Después de relanzarme fresquísimo como la limonada de Marlo, llego a Salas bajo un sol de justicia. Este pueblo es el final oficial de la etapa, pero visto mi estado, puedo continuar. Solo es la una de la tarde, mis piernas están en su punto y he oído muy buenos comentarios del siguiente albergue que se sitúa siete kilómetros más adelante. Brevemente, me paro para darme un chute de Filipinos. Estoy listo para un final de etapa a lo Contador.
Contador? Más bien Indurain viejuno! El último tramo son siete kilómetros de subida ininterumpida con algunos repechos que casi me hacen besar el suelo. Fácil: desde Salas, veo a lo lejos la futura autopista acariciando las nubes; un rato después, me encuentro caminando sobre esta. En estas dos etapas, es mi peor momento a nivel físico. Por suerte, mi iPod ejerce de motivador.

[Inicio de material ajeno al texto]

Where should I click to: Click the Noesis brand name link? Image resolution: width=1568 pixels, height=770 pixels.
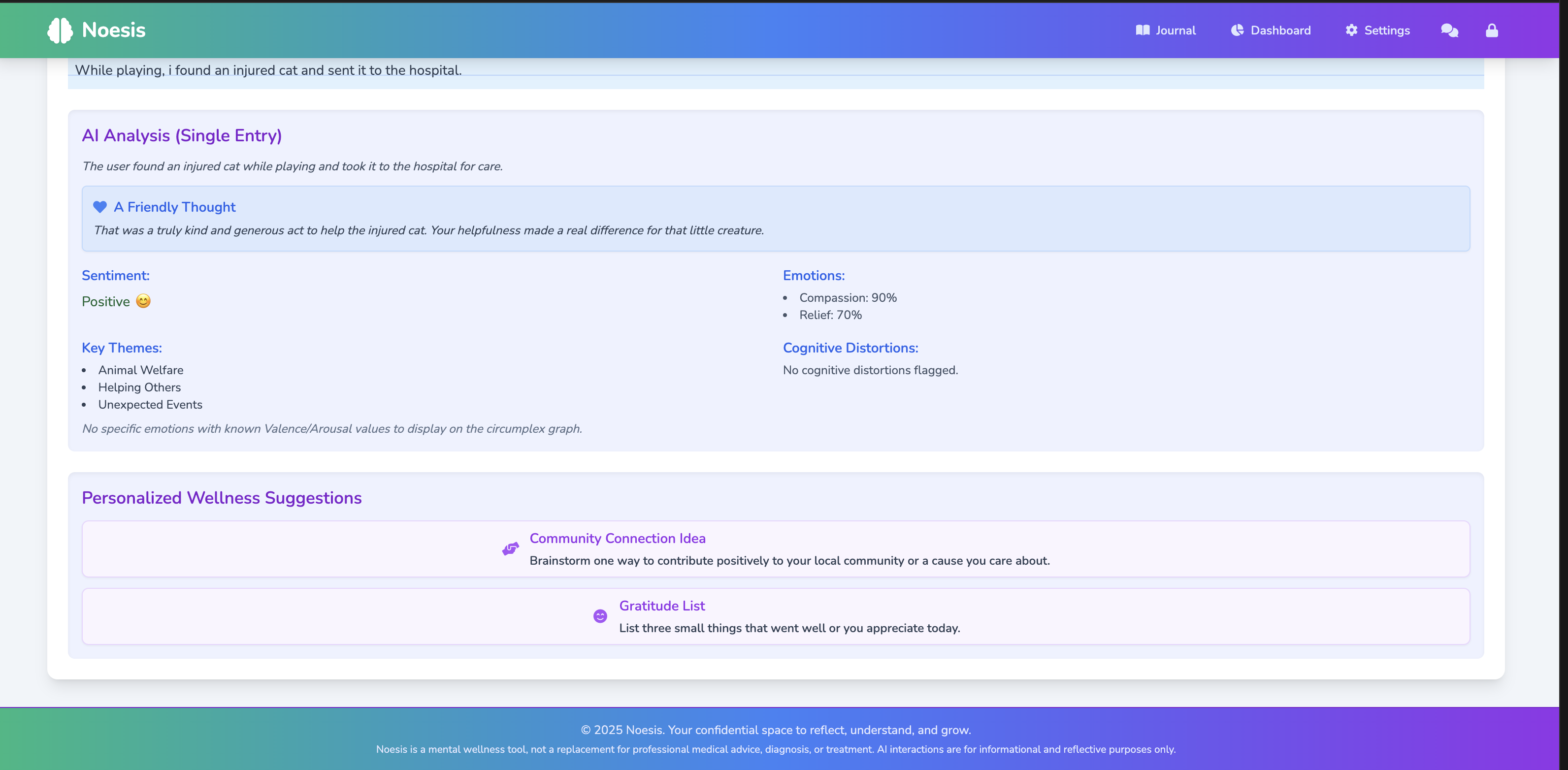click(114, 31)

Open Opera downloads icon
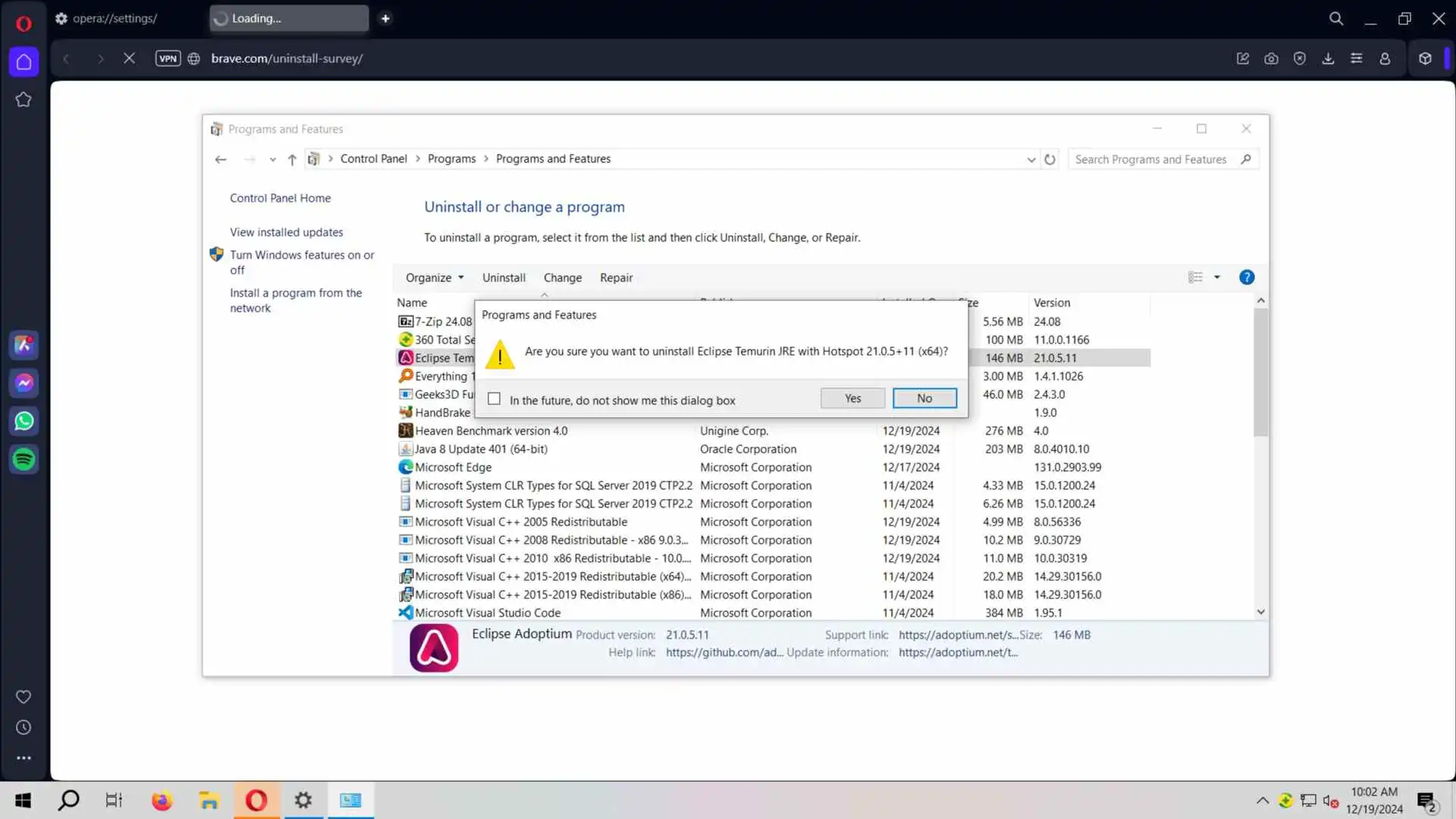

Por fin llego al albergue de Bodenaya ; una antigua cuadra restaurada y gestionada por tres veteranos pelegrinos. Solo quedan dos camas. Tengo suerte pero no durará, así que más me vale que llegue antes a los albergues. Estoy muerto, los últimos 7000 metros me han dejado como una uva pasa. Nunca había sudado tanto pero mis pies aguantan firmes. Al retirar mis calcetines –que ya se ha convertido en todo un solemne ritual-, una chica alemana sentada a mi lado apunta “Your feet are really nice”. Tú sí que… bueno, en otro contexto no sé cómo me lo habría tomado. Aquí, la teutona no hace más que ratificar mi técnica ultrasofisticada para evitar lesiones. Dos pares de calcetines. Los primeros, más finos, se tatúan al pie. Entonces, la posible fricción dentro de las zapatillas solo será entre calcetines, nunca con la piel del pie. Lo cual, reduce notablemente el riesgo de ampollas y rozaduras. Esto ha sido mi briconsejo de hoy amigos.
Despues de la ducha, ya me siento más abierto a conversar. Es que antes, mi olor me daba ganas de escapar de mi propio cuerpo. El resto de la tarde pasó volando charlando e intercambiando experiencias. Dos belgas; un holandés –con quién intento resucitar mi lengua muerta; dos expertas en trekking de Huesca; una alemana enamorada de mis pies; y la canadiense, que parece no tenerme rencor por lo de anoche. Los hospitaleros se encargaron de lavarnos la ropa y prepararnos una cena con mil vitaminas. Al parecer, mañana también tendremos desayuno. Esto parece un Sol Meliá solo que aquí, se da la voluntad.